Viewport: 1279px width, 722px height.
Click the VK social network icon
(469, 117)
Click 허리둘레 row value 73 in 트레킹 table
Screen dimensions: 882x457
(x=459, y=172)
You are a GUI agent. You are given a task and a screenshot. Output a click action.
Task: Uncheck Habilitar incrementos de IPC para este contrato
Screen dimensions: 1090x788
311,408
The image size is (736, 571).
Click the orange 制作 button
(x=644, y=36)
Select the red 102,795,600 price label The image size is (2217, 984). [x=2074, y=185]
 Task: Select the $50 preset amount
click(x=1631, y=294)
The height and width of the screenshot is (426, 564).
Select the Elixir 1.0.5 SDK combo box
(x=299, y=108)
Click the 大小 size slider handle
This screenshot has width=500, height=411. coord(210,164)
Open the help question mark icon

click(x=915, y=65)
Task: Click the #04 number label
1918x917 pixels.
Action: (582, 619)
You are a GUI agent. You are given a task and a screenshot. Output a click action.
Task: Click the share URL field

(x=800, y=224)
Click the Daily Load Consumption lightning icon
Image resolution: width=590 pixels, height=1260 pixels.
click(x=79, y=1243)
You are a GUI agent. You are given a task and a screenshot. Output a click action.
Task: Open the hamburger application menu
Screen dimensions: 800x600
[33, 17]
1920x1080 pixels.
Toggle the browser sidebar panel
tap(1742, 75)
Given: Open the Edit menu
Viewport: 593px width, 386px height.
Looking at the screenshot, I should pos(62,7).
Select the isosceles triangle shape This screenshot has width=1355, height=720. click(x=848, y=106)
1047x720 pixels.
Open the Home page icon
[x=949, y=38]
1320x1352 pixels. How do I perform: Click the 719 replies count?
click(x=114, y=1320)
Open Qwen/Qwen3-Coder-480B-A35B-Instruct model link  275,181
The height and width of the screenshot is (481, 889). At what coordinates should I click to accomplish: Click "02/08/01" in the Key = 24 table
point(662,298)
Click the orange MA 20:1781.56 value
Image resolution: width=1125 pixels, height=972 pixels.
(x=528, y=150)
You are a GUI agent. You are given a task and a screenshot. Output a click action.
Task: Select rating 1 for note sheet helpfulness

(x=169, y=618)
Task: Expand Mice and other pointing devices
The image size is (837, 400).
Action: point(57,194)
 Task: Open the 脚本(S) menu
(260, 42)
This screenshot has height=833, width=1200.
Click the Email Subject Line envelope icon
* * *
Instructions to follow: Copy out each line of the data exactly.

Answer below:
Viewport: 1279px width, 722px height.
Click the VK social network icon
(469, 117)
Click 허리둘레 row value 73 in 트레킹 table
Screen dimensions: 882x457
(x=459, y=172)
You are a GUI agent. You are given a task and a screenshot. Output a click action.
Task: Uncheck Habilitar incrementos de IPC para este contrato
Screen dimensions: 1090x788
311,408
The image size is (736, 571).
Click the orange 制作 button
(x=644, y=36)
Select the red 102,795,600 price label The image size is (2217, 984). [x=2074, y=185]
 Task: Select the $50 preset amount
click(x=1631, y=294)
The height and width of the screenshot is (426, 564).
Select the Elixir 1.0.5 SDK combo box
(x=299, y=108)
Click the 大小 size slider handle
This screenshot has width=500, height=411. coord(210,164)
Open the help question mark icon

click(x=915, y=65)
Task: Click the #04 number label
1918x917 pixels.
Action: (582, 619)
You are a GUI agent. You are given a task and a screenshot. Output a click action.
Task: Click the share URL field

(x=800, y=224)
Click the Daily Load Consumption lightning icon
Image resolution: width=590 pixels, height=1260 pixels.
click(x=79, y=1243)
You are a GUI agent. You are given a task and a screenshot. Output a click action.
Task: Open the hamburger application menu
Screen dimensions: 800x600
[33, 17]
1920x1080 pixels.
Toggle the browser sidebar panel
tap(1742, 75)
Given: Open the Edit menu
Viewport: 593px width, 386px height.
Looking at the screenshot, I should pos(62,7).
Select the isosceles triangle shape This screenshot has width=1355, height=720. click(x=848, y=106)
1047x720 pixels.
Open the Home page icon
[x=949, y=38]
1320x1352 pixels. How do I perform: Click the 719 replies count?
click(x=114, y=1320)
Open Qwen/Qwen3-Coder-480B-A35B-Instruct model link  275,181
The height and width of the screenshot is (481, 889). At what coordinates should I click to accomplish: Click "02/08/01" in the Key = 24 table
point(662,298)
Click the orange MA 20:1781.56 value
Image resolution: width=1125 pixels, height=972 pixels.
(x=528, y=150)
You are a GUI agent. You are given a task and a screenshot. Output a click action.
Task: Select rating 1 for note sheet helpfulness

(x=169, y=618)
Task: Expand Mice and other pointing devices
The image size is (837, 400).
Action: point(57,194)
 Task: Open the 脚本(S) menu
(260, 42)
This screenshot has height=833, width=1200.
Click the Email Subject Line envelope icon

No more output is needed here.